**EXERCISE DIRECTIONS:**
Rewrite each line of the items below as a row in a Markdown table with the columns Row and Line, numbering the rows in order and omitting blank lines.

**RECORDS TO USE:**
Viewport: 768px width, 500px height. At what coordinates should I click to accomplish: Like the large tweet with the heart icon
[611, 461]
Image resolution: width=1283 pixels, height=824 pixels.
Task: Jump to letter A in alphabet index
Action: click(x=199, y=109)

**COMPLETE OUTPUT:**
| Row | Line |
|---|---|
| 1 | Viewport: 768px width, 500px height. At what coordinates should I click to accomplish: Like the large tweet with the heart icon |
| 2 | [611, 461] |
| 3 | Image resolution: width=1283 pixels, height=824 pixels. |
| 4 | Task: Jump to letter A in alphabet index |
| 5 | Action: click(x=199, y=109) |